§ **YOUR GOAL**
Reproduce the data verbatim, from the line containing "Click the three-dot Actions icon" through the line containing "Action: coord(180,146)", and output only those lines.

§ **GIVEN RECORDS**
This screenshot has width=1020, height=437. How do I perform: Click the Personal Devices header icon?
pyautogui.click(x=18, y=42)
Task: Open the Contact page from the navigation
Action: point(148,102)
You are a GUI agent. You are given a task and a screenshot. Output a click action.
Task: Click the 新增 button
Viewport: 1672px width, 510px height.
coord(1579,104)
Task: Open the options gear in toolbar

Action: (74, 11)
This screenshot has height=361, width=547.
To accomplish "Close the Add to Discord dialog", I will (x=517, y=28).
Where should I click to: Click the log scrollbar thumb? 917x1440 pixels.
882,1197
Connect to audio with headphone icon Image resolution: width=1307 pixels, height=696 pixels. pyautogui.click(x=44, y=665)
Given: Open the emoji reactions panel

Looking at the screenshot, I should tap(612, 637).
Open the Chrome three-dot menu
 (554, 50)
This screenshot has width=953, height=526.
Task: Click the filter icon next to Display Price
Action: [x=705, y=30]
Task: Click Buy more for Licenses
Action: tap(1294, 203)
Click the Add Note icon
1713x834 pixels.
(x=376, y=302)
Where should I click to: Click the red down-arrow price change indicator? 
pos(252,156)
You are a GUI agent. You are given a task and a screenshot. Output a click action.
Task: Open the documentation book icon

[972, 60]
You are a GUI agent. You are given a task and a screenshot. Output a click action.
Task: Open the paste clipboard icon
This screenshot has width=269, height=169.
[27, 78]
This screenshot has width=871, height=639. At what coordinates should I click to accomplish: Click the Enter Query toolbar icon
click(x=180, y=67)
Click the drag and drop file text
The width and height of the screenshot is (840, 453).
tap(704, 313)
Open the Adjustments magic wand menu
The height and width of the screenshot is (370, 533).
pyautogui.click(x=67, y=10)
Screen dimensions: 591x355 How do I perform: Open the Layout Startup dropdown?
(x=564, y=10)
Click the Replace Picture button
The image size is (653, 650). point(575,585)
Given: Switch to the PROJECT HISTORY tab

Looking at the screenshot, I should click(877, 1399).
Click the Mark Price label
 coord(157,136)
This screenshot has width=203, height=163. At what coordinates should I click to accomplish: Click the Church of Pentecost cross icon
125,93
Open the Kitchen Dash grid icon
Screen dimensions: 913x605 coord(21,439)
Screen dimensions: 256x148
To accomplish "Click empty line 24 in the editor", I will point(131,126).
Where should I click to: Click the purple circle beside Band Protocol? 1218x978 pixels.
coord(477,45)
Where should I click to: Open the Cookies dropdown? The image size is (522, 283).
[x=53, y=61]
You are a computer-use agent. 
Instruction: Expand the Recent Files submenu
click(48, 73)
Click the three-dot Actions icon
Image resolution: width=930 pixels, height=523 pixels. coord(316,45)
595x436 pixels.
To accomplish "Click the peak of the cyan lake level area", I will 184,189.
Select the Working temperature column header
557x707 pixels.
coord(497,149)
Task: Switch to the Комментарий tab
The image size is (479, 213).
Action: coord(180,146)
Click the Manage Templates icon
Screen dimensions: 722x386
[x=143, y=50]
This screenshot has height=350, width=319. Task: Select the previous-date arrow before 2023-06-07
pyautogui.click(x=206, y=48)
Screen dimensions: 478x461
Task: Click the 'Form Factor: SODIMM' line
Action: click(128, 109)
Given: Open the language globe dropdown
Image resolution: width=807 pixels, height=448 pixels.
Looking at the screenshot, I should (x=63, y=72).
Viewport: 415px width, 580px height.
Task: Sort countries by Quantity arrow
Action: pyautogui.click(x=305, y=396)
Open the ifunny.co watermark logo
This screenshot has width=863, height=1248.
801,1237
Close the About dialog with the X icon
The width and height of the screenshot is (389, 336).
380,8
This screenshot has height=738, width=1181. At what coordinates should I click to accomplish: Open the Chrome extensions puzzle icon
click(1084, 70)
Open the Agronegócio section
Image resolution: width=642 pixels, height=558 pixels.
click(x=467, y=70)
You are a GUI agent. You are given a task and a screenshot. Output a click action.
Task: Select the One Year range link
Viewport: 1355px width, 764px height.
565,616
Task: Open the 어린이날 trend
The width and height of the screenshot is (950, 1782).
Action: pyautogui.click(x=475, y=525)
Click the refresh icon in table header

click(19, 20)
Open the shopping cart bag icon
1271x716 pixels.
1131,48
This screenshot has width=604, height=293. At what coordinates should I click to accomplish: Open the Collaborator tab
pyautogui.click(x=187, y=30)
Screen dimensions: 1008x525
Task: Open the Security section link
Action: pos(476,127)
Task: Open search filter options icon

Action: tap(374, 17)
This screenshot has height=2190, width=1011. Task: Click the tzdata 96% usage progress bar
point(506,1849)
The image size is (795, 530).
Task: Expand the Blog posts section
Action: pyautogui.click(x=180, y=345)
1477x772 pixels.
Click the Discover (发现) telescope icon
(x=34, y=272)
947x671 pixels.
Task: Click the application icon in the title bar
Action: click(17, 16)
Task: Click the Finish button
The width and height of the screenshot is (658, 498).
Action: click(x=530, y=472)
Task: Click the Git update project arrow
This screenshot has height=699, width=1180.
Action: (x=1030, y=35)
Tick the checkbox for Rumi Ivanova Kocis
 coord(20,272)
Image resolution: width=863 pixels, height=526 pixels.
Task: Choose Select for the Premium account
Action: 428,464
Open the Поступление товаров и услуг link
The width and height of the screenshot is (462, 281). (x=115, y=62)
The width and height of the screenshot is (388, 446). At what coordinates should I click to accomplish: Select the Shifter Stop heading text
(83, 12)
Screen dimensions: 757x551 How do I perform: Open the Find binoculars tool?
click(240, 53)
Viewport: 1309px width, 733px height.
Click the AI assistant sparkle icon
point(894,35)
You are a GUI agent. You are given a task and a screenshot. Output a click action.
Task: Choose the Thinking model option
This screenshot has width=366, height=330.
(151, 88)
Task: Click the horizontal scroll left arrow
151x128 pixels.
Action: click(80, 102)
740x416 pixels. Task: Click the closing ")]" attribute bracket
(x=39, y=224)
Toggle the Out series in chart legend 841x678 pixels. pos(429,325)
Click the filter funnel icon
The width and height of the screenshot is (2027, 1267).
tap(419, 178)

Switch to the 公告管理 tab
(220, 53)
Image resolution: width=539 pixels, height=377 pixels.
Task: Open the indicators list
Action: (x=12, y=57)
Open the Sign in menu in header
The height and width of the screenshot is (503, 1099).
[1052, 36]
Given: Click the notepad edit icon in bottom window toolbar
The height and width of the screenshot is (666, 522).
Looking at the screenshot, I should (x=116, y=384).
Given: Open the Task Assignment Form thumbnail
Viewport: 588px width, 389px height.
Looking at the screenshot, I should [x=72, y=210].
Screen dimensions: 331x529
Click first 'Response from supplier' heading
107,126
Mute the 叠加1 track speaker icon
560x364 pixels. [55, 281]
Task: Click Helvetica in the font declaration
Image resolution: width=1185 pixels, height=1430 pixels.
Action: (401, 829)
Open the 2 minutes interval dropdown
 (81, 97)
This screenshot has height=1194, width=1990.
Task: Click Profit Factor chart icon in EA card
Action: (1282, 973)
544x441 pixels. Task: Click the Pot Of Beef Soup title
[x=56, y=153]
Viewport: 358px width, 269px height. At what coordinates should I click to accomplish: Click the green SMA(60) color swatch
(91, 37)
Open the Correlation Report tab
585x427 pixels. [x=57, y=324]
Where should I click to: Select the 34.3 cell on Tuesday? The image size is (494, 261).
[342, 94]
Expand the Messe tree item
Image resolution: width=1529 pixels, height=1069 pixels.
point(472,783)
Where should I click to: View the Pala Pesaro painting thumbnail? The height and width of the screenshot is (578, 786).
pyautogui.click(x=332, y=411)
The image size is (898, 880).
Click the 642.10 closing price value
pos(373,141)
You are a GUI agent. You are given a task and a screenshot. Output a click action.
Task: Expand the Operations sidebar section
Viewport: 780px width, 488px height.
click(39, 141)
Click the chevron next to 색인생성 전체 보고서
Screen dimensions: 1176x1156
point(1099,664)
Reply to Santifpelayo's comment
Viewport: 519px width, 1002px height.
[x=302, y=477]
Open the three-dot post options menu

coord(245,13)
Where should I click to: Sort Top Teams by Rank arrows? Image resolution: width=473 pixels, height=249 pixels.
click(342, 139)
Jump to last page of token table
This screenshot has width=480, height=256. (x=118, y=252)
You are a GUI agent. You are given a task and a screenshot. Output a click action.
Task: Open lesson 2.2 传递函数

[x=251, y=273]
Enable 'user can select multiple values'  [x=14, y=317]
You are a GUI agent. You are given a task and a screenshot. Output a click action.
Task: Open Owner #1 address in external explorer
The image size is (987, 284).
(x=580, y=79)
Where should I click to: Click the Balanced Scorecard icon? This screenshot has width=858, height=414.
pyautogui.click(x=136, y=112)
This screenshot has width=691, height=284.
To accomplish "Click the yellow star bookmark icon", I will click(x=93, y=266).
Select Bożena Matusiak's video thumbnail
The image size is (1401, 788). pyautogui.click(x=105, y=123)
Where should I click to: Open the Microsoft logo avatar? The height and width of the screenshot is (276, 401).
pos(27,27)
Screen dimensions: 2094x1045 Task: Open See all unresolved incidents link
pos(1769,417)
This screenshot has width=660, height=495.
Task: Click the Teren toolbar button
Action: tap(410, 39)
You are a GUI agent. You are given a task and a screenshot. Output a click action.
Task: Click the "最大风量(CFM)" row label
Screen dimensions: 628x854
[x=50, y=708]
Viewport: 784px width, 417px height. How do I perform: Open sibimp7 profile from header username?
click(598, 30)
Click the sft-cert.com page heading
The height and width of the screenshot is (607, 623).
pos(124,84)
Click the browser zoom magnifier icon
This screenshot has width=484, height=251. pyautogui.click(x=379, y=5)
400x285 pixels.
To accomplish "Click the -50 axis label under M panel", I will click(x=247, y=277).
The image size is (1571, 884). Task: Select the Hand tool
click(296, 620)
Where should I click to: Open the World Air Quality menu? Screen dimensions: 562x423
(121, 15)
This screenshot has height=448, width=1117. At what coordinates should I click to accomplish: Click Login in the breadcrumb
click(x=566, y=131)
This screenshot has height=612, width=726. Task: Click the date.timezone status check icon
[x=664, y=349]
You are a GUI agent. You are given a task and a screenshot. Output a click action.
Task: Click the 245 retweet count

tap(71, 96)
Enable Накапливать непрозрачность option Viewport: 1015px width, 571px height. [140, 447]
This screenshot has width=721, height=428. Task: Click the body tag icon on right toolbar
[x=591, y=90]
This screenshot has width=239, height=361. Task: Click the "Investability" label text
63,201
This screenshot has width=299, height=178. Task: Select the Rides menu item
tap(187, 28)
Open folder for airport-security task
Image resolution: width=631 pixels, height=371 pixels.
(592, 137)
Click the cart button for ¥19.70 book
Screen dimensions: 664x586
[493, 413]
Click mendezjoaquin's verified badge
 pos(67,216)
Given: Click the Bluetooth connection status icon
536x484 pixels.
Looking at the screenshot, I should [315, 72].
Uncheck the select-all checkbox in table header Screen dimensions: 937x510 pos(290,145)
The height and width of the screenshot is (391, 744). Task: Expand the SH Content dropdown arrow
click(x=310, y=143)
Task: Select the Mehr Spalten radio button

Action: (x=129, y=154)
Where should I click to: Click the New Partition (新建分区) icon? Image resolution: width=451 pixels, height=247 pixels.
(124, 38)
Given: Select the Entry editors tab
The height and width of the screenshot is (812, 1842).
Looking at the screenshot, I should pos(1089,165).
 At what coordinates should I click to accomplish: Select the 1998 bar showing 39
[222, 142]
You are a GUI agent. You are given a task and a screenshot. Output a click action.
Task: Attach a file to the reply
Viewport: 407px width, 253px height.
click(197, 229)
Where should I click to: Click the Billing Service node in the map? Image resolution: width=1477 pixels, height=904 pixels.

§ **RESULT OF THIS TASK**
Click the three-dot Actions icon
Image resolution: width=930 pixels, height=523 pixels. coord(316,45)
595x436 pixels.
To accomplish "Click the peak of the cyan lake level area", I will 184,189.
Select the Working temperature column header
557x707 pixels.
coord(497,149)
Task: Switch to the Комментарий tab
The image size is (479, 213).
Action: coord(180,146)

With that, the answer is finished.